## START
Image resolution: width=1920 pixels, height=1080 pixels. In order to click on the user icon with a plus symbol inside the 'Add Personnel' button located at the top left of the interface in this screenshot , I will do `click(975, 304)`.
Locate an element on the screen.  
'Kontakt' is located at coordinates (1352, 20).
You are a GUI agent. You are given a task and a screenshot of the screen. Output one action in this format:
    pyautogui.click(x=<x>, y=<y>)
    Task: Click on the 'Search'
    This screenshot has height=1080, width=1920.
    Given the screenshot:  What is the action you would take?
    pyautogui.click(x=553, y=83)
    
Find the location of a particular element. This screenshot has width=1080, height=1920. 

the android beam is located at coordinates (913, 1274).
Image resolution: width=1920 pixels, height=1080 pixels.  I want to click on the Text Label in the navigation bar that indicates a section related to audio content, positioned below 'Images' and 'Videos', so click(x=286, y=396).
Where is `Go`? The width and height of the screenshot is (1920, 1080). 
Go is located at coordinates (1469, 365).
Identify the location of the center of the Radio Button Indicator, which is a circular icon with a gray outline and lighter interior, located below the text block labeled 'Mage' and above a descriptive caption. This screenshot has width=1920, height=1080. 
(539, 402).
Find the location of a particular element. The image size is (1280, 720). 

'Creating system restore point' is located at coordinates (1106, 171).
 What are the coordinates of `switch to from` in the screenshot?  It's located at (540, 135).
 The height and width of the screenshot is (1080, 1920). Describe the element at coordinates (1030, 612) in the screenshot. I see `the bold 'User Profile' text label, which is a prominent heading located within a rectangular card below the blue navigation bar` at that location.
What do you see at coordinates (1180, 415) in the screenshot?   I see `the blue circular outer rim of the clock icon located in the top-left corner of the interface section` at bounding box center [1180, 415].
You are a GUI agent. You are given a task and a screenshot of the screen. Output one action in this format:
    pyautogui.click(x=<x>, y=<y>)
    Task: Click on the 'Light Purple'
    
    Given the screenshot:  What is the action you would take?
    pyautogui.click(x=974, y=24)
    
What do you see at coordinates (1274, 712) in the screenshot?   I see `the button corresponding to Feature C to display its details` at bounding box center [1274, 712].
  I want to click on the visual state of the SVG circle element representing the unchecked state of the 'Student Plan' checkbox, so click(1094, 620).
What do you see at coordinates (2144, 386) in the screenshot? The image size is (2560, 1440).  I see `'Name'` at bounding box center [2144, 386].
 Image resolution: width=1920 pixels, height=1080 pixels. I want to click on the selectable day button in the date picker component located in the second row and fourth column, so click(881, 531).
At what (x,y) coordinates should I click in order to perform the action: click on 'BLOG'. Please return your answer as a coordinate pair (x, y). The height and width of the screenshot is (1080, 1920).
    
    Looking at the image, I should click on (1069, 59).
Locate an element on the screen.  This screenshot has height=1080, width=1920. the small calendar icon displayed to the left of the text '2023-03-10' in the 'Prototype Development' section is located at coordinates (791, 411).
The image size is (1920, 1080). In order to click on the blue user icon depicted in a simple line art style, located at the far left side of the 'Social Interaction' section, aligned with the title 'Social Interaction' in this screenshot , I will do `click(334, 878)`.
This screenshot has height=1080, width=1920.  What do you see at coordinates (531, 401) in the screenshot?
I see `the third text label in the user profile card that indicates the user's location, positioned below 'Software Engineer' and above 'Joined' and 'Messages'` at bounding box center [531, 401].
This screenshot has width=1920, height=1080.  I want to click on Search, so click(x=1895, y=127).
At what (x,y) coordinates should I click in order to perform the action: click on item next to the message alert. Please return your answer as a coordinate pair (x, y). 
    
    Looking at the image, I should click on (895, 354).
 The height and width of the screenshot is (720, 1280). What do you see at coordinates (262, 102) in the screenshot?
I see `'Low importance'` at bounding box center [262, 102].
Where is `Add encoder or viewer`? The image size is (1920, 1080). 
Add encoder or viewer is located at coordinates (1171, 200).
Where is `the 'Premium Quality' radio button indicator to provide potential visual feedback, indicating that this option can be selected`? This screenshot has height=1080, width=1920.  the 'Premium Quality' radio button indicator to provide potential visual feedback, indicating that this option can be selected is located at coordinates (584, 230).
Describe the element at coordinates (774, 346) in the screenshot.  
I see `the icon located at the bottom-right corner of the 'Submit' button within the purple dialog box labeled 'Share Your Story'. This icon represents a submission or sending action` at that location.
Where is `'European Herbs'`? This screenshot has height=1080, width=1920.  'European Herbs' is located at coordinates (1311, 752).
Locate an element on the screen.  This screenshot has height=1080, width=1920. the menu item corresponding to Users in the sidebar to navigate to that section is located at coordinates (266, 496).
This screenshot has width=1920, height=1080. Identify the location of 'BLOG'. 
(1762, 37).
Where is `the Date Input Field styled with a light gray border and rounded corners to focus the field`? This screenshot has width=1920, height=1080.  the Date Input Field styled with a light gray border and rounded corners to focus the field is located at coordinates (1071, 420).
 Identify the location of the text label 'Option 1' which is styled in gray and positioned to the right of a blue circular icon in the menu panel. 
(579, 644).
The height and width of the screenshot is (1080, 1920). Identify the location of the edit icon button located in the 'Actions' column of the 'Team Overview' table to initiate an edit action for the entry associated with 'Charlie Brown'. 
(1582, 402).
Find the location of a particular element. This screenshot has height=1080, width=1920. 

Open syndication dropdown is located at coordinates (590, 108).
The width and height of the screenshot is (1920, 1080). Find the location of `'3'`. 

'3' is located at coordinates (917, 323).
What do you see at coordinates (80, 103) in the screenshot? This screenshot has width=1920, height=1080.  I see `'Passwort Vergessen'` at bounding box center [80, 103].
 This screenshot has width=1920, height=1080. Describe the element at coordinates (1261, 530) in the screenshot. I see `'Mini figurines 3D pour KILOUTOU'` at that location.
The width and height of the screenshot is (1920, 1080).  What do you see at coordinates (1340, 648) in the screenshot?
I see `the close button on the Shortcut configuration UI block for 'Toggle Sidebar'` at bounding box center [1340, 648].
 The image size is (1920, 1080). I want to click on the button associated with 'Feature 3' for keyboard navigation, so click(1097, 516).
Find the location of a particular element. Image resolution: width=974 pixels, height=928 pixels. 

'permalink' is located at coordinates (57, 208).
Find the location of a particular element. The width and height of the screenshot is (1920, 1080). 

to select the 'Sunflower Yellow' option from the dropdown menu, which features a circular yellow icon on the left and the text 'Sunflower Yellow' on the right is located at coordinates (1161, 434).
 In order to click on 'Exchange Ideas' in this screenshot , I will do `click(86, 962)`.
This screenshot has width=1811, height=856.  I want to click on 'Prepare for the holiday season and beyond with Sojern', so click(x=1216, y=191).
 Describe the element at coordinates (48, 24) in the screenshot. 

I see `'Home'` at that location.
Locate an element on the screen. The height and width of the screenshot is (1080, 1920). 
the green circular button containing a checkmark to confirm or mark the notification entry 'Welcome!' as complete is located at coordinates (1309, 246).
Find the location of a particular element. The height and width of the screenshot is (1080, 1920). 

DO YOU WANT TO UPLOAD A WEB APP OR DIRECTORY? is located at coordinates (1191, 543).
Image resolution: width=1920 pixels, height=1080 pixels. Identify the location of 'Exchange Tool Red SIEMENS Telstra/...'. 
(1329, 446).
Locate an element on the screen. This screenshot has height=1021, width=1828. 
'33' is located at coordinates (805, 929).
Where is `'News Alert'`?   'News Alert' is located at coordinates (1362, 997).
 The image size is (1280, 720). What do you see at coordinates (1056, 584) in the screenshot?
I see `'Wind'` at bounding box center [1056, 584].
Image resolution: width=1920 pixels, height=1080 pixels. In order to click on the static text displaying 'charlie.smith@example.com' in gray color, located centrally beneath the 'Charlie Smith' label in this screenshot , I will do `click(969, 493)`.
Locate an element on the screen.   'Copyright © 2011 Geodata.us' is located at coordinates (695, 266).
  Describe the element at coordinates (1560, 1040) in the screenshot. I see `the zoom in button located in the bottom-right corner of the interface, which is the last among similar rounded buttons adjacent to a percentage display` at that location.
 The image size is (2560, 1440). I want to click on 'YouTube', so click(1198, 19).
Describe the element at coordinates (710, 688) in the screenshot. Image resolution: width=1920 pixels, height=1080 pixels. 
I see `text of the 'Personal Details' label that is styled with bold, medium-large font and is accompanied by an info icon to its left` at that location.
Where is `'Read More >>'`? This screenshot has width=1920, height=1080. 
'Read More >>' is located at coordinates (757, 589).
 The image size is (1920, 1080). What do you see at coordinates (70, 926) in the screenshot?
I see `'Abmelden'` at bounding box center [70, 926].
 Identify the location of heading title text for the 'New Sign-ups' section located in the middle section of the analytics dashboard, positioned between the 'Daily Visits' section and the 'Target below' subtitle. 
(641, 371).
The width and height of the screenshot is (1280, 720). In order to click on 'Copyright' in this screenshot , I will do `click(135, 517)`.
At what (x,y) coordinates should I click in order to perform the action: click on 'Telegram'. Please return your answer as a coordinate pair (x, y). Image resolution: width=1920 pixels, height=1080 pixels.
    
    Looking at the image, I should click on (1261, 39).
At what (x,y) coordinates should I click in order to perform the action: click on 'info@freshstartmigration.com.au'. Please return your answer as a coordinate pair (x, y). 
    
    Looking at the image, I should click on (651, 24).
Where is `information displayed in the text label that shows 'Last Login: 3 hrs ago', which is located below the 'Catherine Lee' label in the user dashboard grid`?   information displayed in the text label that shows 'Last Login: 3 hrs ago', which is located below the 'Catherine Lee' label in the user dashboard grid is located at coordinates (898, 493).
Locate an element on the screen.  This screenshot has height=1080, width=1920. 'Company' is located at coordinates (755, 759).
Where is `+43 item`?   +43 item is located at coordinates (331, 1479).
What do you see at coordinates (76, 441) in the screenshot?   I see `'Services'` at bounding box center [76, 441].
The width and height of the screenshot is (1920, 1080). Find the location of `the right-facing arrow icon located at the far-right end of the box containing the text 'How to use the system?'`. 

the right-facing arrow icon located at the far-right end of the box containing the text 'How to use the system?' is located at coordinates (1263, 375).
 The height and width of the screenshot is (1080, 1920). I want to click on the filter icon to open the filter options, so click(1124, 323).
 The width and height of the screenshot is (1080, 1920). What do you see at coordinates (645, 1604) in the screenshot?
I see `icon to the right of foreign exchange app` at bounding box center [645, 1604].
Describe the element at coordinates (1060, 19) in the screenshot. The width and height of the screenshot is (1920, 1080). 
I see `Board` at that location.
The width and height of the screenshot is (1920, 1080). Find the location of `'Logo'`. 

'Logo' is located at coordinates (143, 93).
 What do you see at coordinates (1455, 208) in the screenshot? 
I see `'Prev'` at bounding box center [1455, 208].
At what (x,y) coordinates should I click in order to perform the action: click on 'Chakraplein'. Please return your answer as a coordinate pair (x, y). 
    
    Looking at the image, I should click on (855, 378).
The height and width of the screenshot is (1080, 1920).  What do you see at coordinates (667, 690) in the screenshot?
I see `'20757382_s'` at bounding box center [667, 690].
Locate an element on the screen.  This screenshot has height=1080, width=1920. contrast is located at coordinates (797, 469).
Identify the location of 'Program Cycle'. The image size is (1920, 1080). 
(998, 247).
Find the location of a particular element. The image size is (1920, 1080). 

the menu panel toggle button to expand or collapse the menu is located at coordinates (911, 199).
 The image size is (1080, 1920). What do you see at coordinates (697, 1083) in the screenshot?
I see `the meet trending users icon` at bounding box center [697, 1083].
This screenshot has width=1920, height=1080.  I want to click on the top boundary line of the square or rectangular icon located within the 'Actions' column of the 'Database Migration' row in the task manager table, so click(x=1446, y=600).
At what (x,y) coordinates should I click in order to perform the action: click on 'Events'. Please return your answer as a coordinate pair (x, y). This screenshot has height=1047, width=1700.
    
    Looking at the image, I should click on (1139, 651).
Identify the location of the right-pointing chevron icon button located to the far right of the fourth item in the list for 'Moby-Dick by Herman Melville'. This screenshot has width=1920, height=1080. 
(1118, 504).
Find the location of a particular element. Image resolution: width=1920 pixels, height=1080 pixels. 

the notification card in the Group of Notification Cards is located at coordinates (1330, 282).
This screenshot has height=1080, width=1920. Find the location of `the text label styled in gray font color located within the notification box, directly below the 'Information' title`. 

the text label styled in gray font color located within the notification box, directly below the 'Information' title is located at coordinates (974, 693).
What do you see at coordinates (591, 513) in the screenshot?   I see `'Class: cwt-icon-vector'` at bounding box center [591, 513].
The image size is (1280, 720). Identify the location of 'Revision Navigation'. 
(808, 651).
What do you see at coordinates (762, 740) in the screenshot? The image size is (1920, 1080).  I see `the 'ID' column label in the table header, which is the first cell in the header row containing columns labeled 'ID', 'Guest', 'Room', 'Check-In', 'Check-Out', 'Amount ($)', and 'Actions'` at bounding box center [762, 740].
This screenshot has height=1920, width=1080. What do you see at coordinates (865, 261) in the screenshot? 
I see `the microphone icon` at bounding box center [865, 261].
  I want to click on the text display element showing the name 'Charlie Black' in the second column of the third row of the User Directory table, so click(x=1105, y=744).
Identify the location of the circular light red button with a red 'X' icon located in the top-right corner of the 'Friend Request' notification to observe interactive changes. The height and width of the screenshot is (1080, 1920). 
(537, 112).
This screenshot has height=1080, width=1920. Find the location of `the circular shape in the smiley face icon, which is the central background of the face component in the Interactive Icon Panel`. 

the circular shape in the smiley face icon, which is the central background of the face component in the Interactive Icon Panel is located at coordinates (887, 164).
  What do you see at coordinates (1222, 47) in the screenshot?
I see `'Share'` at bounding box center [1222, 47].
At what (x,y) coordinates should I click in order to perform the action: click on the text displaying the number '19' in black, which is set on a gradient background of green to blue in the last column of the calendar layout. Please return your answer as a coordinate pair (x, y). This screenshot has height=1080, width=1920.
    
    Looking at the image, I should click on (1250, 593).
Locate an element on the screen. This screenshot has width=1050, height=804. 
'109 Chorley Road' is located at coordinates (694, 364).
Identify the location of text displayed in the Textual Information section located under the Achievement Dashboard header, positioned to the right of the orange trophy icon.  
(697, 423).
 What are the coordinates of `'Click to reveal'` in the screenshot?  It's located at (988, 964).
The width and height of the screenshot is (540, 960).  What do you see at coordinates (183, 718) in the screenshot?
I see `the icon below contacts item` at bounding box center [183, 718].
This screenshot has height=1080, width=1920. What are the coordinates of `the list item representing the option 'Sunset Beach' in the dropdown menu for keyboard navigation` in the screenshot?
## END
**What is expected:**
Convert the lines from the one containing "has width=1050, height=804." through the final line of the records into a Markdown table with the columns "Row" and "Line", omitting any blank lines.

**Problem solution:**
| Row | Line |
|---|---|
| 1 | Locate an element on the screen. This screenshot has width=1050, height=804.  |
| 2 | '109 Chorley Road' is located at coordinates (694, 364). |
| 3 | Identify the location of text displayed in the Textual Information section located under the Achievement Dashboard header, positioned to the right of the orange trophy icon.   |
| 4 | (697, 423). |
| 5 |  What are the coordinates of `'Click to reveal'` in the screenshot?  It's located at (988, 964). |
| 6 | The width and height of the screenshot is (540, 960).  What do you see at coordinates (183, 718) in the screenshot? |
| 7 | I see `the icon below contacts item` at bounding box center [183, 718]. |
| 8 | This screenshot has height=1080, width=1920. What are the coordinates of `the list item representing the option 'Sunset Beach' in the dropdown menu for keyboard navigation` in the screenshot? |